Taken together, cloud is becoming a top-level challenge to manage, evolve, and readily cope with incoming turbulence in the operating environment. This is true even as commercial clouds -- public, private, hybrid, and edge -- continue to offer an ever-wider range of virtually impossible benefits to ignore, including agility, scale, elasticity, and reduction in capital expenditure, along with the architectural and application development models of the future.

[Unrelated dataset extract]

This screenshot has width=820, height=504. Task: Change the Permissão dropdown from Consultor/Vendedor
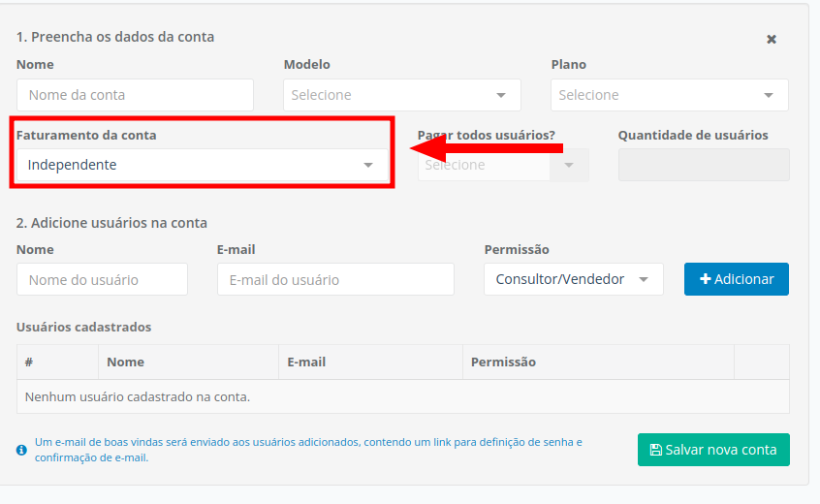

Preparing for the Next Strategic Revolutions in Cloud

Just as CIOs are getting their IT portfolio adjusted for the coming post-pandemic era, there is the wave of cloud innovations that are about come, beyond today's leading topics of multicloud, edge, and cloud-native, and which no one knows with certainty but are likely given the developments above:

  • Industry clouds. So far industry-specific cloud formulations have had less impact than hoped, but mostly because the right offerings have been slow to arrive. Yet industry-focused clouds now stand to be on the big growth stories of the decade in bringing vertical-ready solutions to accelerate digital transformation. While clouds for specific industries used to be more talk than realization, major advances are now being made, with a solid example being the Microsoft and SAP partnership to deliver SAP supply chain solutions through Microsoft Cloud for Manufacturing. Industry clouds are bringing ready-to-run, pay-as-you-go solutions much closer to the average business in an impactful way, and will become a much larger part of the cloud market in the coming decade.
  • Cloud coalitions. Similar to industry clouds, many cloud companies are themselves increasingly partnering to create offerings they could not themselves offer alone. The IBM spinoff of Kyndrl is currently pursuing a form of this strategy for example, with Microsoft and VMWare. Non-competitive tier-2 cloud providers are also building colaations to take on hyperscalers in emerging niches for example, including streaming, hyperlocal compute/storage, gaming, and crypto/DeFi.
  • Cloud/edge brokers. The sheer scale of providers of regional cloud and edge services is overwhelming and inherently hard to serve well by the hyperscaler cloud firms. Demand for more distributed cloud services/providers is leading to an emergence of new solutions such as Edgevana, which can provide centralized, convenient, and efficient access to highly decentralized providers of data centers and edge presence.
  • Sustainable clouds. Corporate social responsibility policies and governance in general is going to further partiion cloud offerings into additional categories of those that can meet the requirements, and those that can't. While not always entire new vendors or offerings, cloud providers will increasingly be asked to provide classes of cloud service that fully comply with their Environmental, Social, and Governance (ESG) mandates in distinct ways that will open competition to new entrants.
  • Geo-clouds. By the end of the decade, it's possible that future geopolitical events will require that commercial clouds be more sharply defined by the physical boundaries of where they are allowed to provide service. Global instability and regional events of major significant between nation states may meaningfully disconnect many organizations from their historical cloud providers of choice. In addition, new laws, regulations, and/or other practical factors may require organizations to procure cloud service within specific national/regional boundaries or with pre-certified providers. CIOs must be prepared for this evenuality, and thus investment in robust muliticloud management capabilities in coming years will go a long way towards mitigating this risk
  • Metaverses. The rise of cloud-centric virtual worlds with their own currencies, economies, digital assets, and communities is going to entail major commercial investment in unique individual market offerings that combines the necessary compute, digital experiences, data, blockchains, and payments into compelling virtual worlds. These will be distinct clouds in their own right, with identities, capabilities, and differentiation that will exist in the form of digital autonomous organizations and other structures, even if they are often new offshoots of existing cloud estates from the major vendors in practice.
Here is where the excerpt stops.